EXERCISE DETAILS :: Reproduce exactly, leaving out pictures, each line from the one holding "Click the 'Derniers messages' panel title" through the final line of the listing, and add nothing.

SOURCE RECORDS ::
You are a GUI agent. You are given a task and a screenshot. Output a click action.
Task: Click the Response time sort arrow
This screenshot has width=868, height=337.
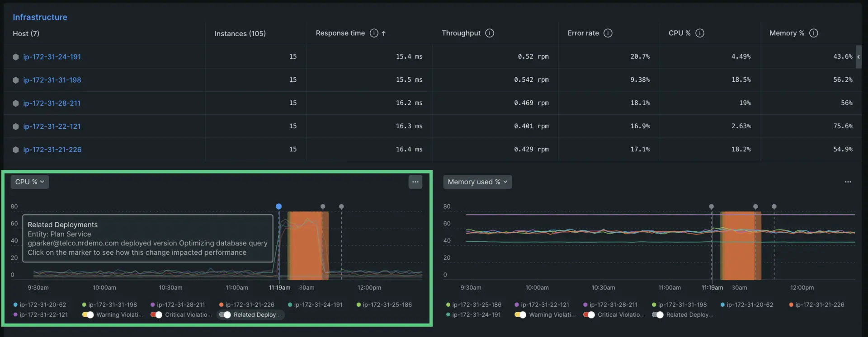[384, 33]
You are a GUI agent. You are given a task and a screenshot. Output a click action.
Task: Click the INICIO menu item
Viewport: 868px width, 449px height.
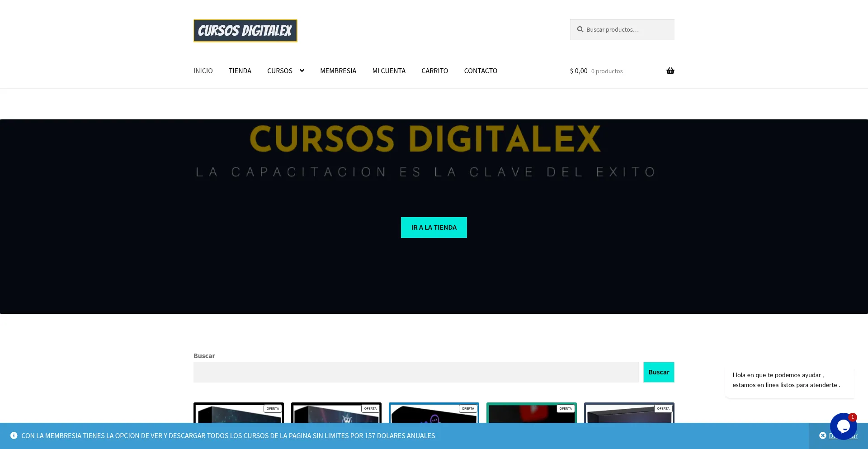(203, 71)
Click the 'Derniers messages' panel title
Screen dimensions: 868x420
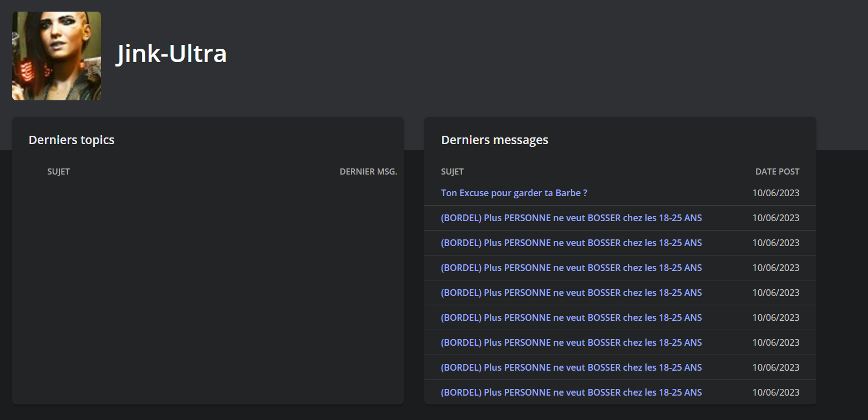coord(494,140)

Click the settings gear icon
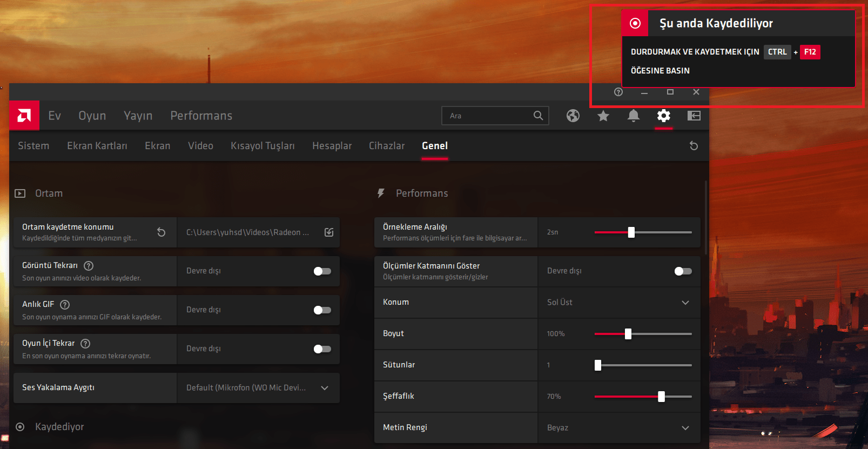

TASK ANSWER ::
Click the 'Derniers messages' panel title
Screen dimensions: 868x420
coord(494,140)

Click the settings gear icon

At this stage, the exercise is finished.